Has anyone ever used any python IDEs on Spark cluster ? Is there any way someone can install some python IDEs like Eclipse, Spyder etc on local windows machine and to submit spark jobs on a remote cluster via pyspark ? I could see that Spyder is available with Anaconda, but hadoop nodes where Anaconda is installed don't have GUI tools and it's not possible to see Spider UI that is initialized on remote linux edge node.
I dont know if you have a specific need to use IDE only, but have you given a try to Zeppelin ? zeppelin-server is running on your cluster itself and you can access it via browser. You can submit your spark jobs through either %livy or %spark interpreters. %livy also provides additional features such as session timeout, impersonation etc.
thanks for the reply. Forgot to mention, I am using Zeppelin and Jupyter right now. But, an IDE is more featureful and best suited in scenarios like module building. I have seen people using Spyder, pyCharm, Eclipse etc locally, but was looking to see if they could be integrated with remote multi-node Hadoop cluster.

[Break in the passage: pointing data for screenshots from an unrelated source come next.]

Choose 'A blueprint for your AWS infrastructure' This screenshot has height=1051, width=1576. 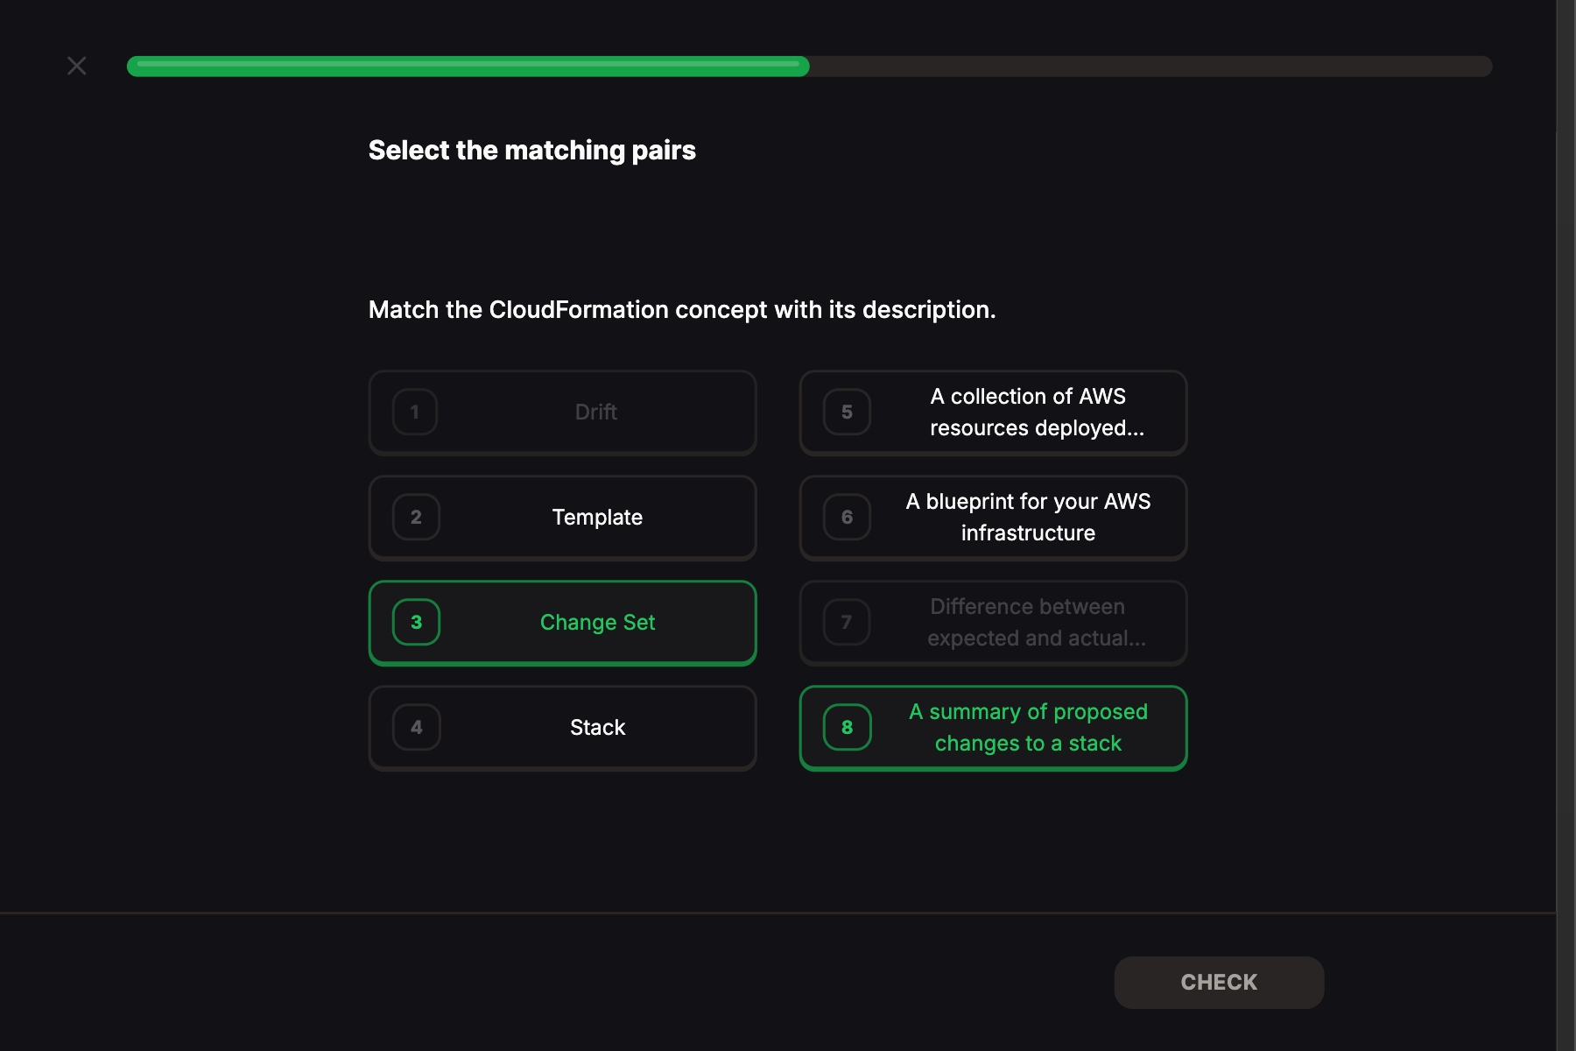point(993,518)
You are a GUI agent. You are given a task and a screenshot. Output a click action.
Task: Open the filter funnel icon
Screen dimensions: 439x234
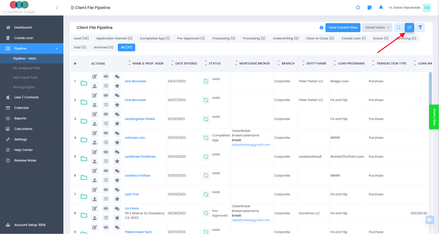pos(420,28)
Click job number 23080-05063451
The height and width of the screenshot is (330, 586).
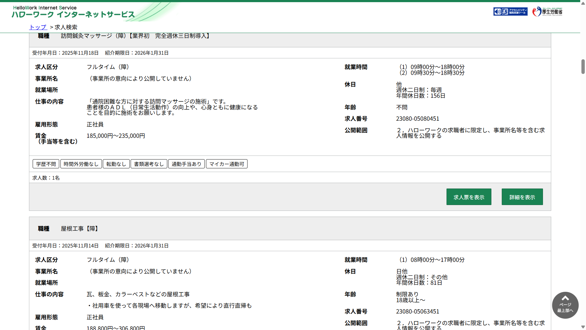[418, 312]
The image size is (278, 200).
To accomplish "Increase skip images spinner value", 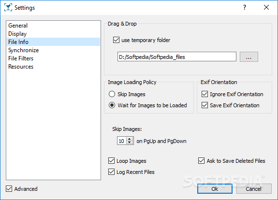I will (x=130, y=139).

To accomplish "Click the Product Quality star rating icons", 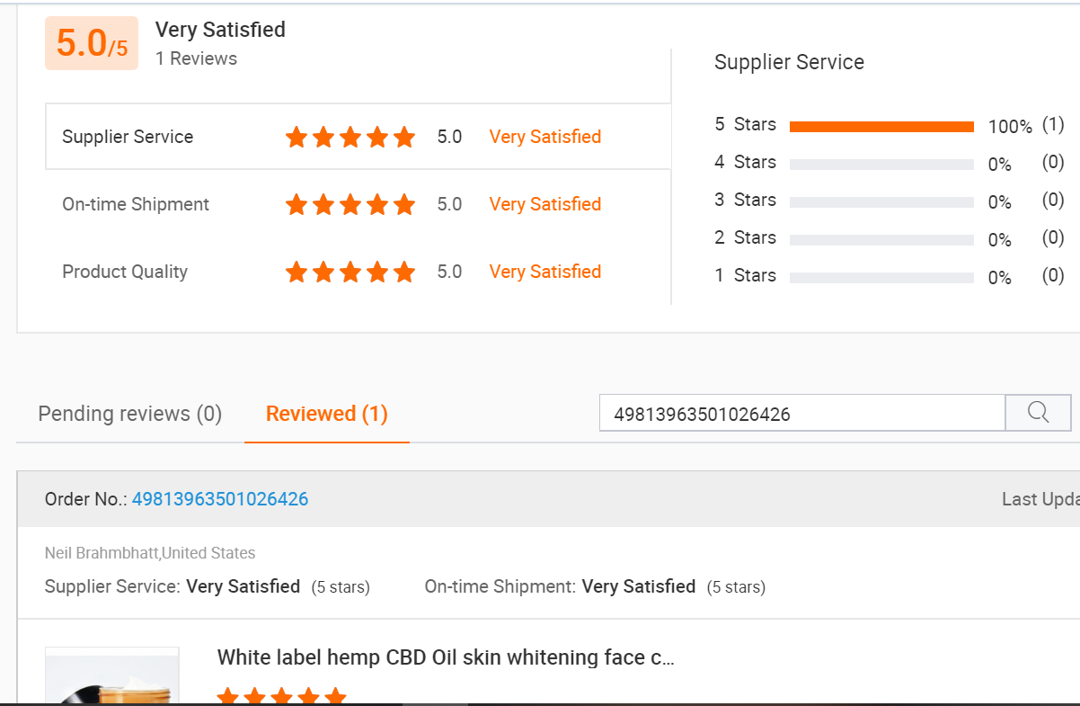I will (350, 272).
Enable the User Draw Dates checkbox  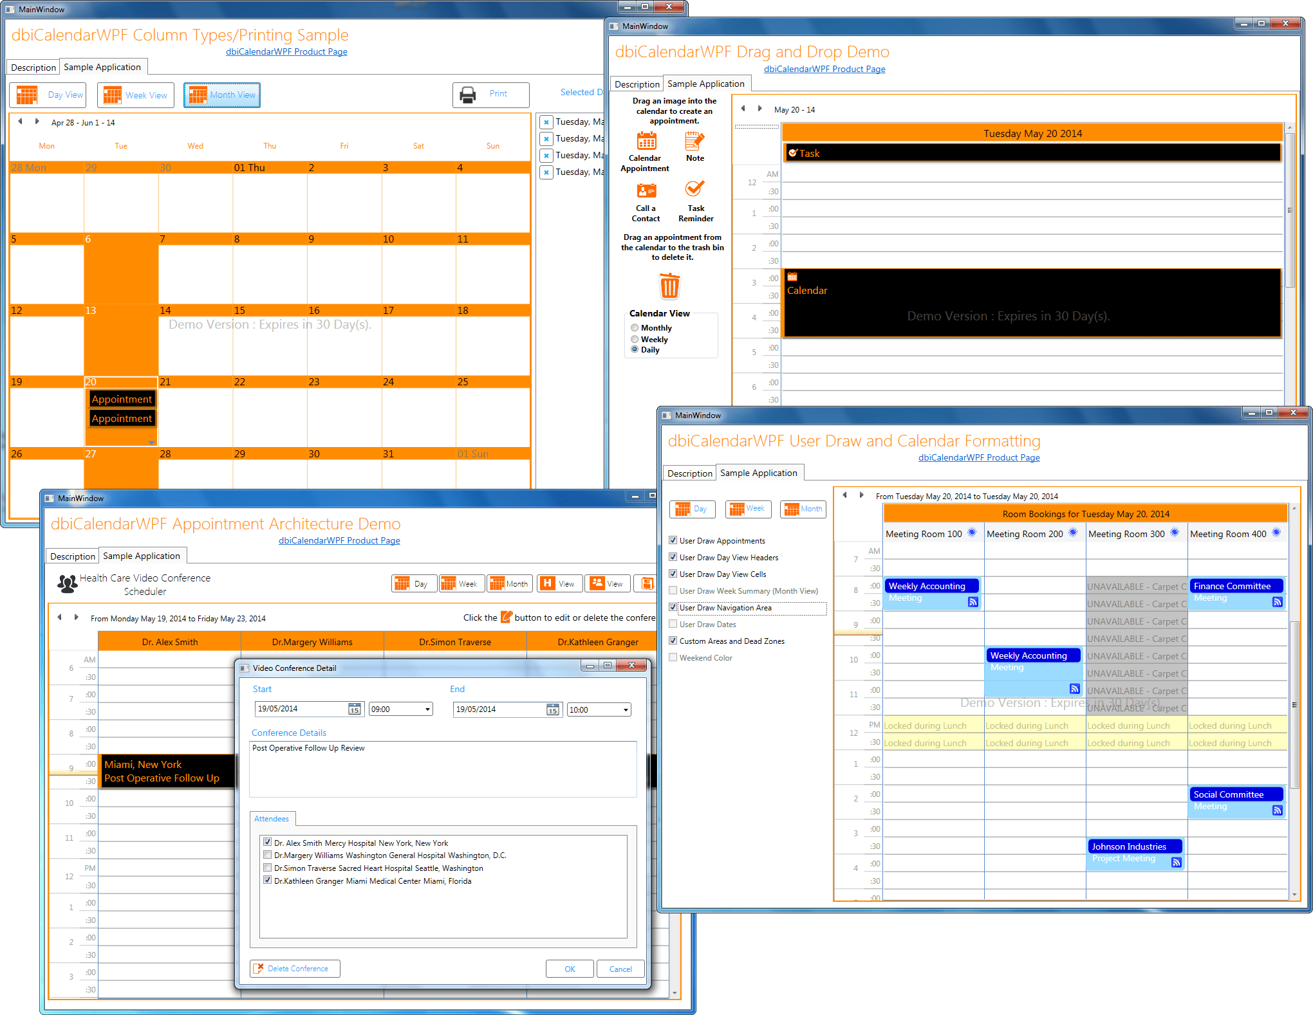coord(673,624)
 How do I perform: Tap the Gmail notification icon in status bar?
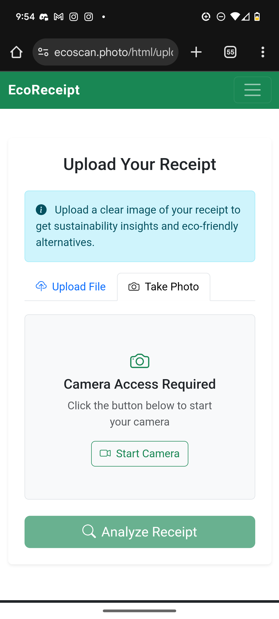[59, 17]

I see. One of the ways you may try is to submit spark jobs remotely via Livy. It does not require you to have spark-client on your local machine. You need to have livy server installed and configured properly on your cluster. And then you can submit your jobs via REST API.
it should work with spark 1.6 as well. You can check master url in spark-defaults.config file in your cluster. If you setup SPARK_CONF_DIR variable and copy spark-defaults config from your cluster to it there is no need to specify master explicitly.